* Begin Passage provided *

How do we explain these disturbing figures?

First and foremost, it is now dramatically cheaper and easier for a cybercriminal to launch an attack than it is for an organisation to defend against one. It is cheaper than ever for hackers to purchase ready-made attacks, rent botnets and even buy complex malware as a subscription services—complete with 24/7 customer support! Because cyber-criminals are able to effectively execute their plans and make money at it (without much fear of getting caught) the trend will only accelerate.

The impact on organisations of all sizes is severe. Ironically, while the cost of committing cyber-crime has never been lower, it is getting substantially more complex to ensure an adequate security posture, and the costs of cyber security are mounting at an unprecedented pace.

Large enterprises may be able to afford a sophisticated security-in-depth architecture and teams of experts. However, organisation with limited budgets—small and mid-size businesses (SMBs), schools and local governments—must often make a perilous trade-off between quality of protection and overall cost.

Fortunately, there are key steps every organisation can take to improve their overall security without breaking the bank. We’ve identified five ways to build an enhanced security posture, while significantly reducing cost and operational complexity.

1.Reduce Deployment Complexity and Cost

Security products have traditionally been offered as hardware appliances that are installed within an organisation’s network. However, on premise security products are notoriously costly, time consuming and complex to procure and deploy. The cost of the hardware is actually just the tip of the cost iceberg: data centers, power, bandwidth, software and the specialised labor resources and time required to install, configure, and maintain these complex products add substantially to the overall cost equation.

* End Passage provided *

What you need to do:
- a) Translate this sentence from the passage on cyber security costs into Spanish: "The impact on organisations of all sizes is severe."
- b) Retype the part of the passage on cyber security costs starting with "First and foremost, it" and going on through "will only accelerate.".

* Begin Dataset entries *

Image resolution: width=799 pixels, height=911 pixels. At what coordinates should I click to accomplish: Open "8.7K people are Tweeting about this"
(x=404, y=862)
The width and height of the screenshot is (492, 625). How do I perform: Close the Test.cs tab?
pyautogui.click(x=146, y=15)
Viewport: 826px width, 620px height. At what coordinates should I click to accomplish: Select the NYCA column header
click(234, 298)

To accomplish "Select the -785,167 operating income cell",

* End Dataset entries *
* Begin Dataset entries *

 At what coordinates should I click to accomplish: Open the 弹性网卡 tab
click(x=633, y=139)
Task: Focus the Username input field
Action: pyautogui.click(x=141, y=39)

* End Dataset entries *

Worked solutions:
- a) El impacto en las organizaciones de todos los tamaños es grave.

- b)
First and foremost, it is now dramatically cheaper and easier for a cybercriminal to launch an attack than it is for an organisation to defend against one. It is cheaper than ever for hackers to purchase ready-made attacks, rent botnets and even buy complex malware as a subscription services—complete with 24/7 customer support! Because cyber-criminals are able to effectively execute their plans and make money at it (without much fear of getting caught) the trend will only accelerate.